== Texto dado ==
----------------------------------------
Eulalia-Teresa-Rodríguez
Eulalia Teresa Rodríguez

  Cuando en algún momento he retrocedido en el tiempo, no he podido evitar cierto aire de nostalgia al despertar mis sentimientos recordando mi época de estudiante en La Laguna.

   Viene a mi memoria aquella jovencita de diecisiete años con una maleta llena de sueños, acompañada de sus padres en el muelle de Santa Cruz de La Palma. En el momento de subir al barco nos abrazamos. A mi padre le brillaban los ojos y mi madre se secaba las lágrimas. A la izquierda de ellos, alejado, estaba mi primera ilusión con su mano en alto enviándome un adiós. Mi corazón latía atónito y disperso.

   El barco en el que embarcaba era el correíllo “La Palma”, que comunicaba las islas con periodicidad, transportando máximo doscientos pasajeros en primera, segunda y tercera clase, también transportaba mercancía y correspondencia. Tenía el puente abierto, la chimenea era de color mostaza y el casco pintado de negro. Mi padre decía que estaba hecho con los mejores avances del momento, que se fabricó el mismo año que el Titanic en el Reino Unido y que su diseño era similar a este, salvando las dimensiones.

   Al llegar al puerto de Santa Cruz de Tenerife, mi amiga María Nieves y yo cogimos un taxi para que nos llevara al lugar que sería nuestra residencia en La Laguna, en la calle Marquez de Celada, cerca de la iglesia de La Concepción. Una casa de dos plantas con un gran patio trasero donde había un jardín con camelias y un pozo. Cuando llegaba la época de verano, era el lugar donde nos poníamos a coger sol.
----------------------------------------
== Listado mostrado ==

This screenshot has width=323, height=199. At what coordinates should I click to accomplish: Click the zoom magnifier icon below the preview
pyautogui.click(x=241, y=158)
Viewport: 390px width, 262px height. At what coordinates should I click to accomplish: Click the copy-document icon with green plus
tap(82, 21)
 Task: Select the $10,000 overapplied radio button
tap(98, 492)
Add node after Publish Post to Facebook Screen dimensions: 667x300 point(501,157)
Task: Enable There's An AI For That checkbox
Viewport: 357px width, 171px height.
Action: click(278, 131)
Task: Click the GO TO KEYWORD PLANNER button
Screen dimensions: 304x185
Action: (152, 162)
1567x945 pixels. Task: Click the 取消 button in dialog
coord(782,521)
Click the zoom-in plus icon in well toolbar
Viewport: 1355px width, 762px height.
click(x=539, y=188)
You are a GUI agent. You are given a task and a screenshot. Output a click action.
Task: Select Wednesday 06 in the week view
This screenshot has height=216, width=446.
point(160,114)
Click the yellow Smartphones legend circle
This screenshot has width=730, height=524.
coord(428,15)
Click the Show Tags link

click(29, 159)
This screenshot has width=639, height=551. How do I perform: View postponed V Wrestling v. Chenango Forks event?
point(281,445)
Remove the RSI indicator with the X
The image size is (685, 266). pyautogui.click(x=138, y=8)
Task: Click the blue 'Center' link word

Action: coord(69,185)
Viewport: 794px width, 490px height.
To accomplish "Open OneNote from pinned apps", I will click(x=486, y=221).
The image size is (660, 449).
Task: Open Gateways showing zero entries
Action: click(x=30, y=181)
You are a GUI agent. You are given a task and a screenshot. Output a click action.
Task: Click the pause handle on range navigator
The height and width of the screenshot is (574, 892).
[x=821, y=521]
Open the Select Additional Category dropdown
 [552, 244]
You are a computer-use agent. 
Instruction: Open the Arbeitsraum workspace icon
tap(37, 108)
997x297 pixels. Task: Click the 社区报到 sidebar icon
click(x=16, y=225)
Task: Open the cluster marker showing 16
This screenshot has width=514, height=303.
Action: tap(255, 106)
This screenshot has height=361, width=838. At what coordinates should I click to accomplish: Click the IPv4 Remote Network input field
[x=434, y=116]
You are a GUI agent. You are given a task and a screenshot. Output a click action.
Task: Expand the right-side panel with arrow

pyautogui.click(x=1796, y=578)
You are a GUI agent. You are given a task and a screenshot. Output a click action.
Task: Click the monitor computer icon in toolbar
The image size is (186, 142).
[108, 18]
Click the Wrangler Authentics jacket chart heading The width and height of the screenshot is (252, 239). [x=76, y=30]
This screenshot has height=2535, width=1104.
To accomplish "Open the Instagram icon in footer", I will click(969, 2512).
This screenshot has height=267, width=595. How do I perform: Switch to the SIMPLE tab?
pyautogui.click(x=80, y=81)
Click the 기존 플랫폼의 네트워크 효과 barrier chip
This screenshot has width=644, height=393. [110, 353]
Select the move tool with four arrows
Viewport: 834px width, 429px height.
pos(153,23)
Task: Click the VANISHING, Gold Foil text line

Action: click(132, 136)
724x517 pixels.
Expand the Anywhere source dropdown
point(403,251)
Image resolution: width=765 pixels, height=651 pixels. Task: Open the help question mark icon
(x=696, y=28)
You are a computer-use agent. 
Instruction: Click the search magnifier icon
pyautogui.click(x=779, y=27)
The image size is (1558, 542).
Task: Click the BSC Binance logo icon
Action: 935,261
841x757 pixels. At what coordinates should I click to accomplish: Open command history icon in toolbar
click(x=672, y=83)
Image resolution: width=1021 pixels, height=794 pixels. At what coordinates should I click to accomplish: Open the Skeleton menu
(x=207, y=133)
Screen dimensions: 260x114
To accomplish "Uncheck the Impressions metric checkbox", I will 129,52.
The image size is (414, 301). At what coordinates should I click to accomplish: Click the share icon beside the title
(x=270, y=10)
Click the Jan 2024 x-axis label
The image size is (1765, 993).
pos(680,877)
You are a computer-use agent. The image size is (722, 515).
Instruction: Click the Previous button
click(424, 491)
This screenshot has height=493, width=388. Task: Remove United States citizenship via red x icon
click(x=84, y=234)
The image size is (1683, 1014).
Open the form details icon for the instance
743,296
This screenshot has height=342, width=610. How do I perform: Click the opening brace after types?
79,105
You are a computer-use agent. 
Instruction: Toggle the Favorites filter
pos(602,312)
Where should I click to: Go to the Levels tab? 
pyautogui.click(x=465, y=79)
----------------------------------------
== Enunciado 1 ==
En el relato sobre la época de estudiante en La Laguna, ¿de qué color era la chimenea del correíllo «La Palma»?
== Enunciado 2 ==
Prosigue el relato sobre la época de estudiante en La Laguna a partir de su última oración.

== Respuesta 1 ==
Era de color mostaza.

== Respuesta 2 ==
   Éramos alrededor de veinte estudiantes, casi todas de la isla de La Palma; ya que los dueños eran de allí.

   Por aquella época en esa calle había dos residencias, la de doña Mela, que era donde yo me hospedaba, y un poco más arriba la de doña Rosario, una casa de dos plantas que alojaba un número de estudiantes similar al anterior donde también la dueña era palmera.

   Fui muy feliz allí, doña Mela se preocupaba mucho por nosotras, las comidas eran buenas y los postres de los domingos eran especiales. Teníamos que recogernos a las nueve de la noche, si por alguna causa llegábamos un poco más tarde teníamos que avisarla.

   Algunos fines de semana se celebraban fiestas en los colegios mayores de San Agustín y San Fernando, a los que acudíamos con frecuencia. También íbamos a los bailes que se celebraban en el teatro Leal, en el Orfeón La Paz, y en el club “A- Gogo” en la avenida de la Trinidad. Teníamos que pedir permiso para regresar más tarde y nos dejaban estar hasta las diez de la noche.

   Desde que descubrí La Laguna me fascinó. Era la capital intelectual de Canarias, albergando la Universidad, su casco histórico, una preciosidad; las calles alineadas, la categoría de sus palacios, las plazas, museos; la cantidad de iglesias y monasterios debido a su extensa tradición católica.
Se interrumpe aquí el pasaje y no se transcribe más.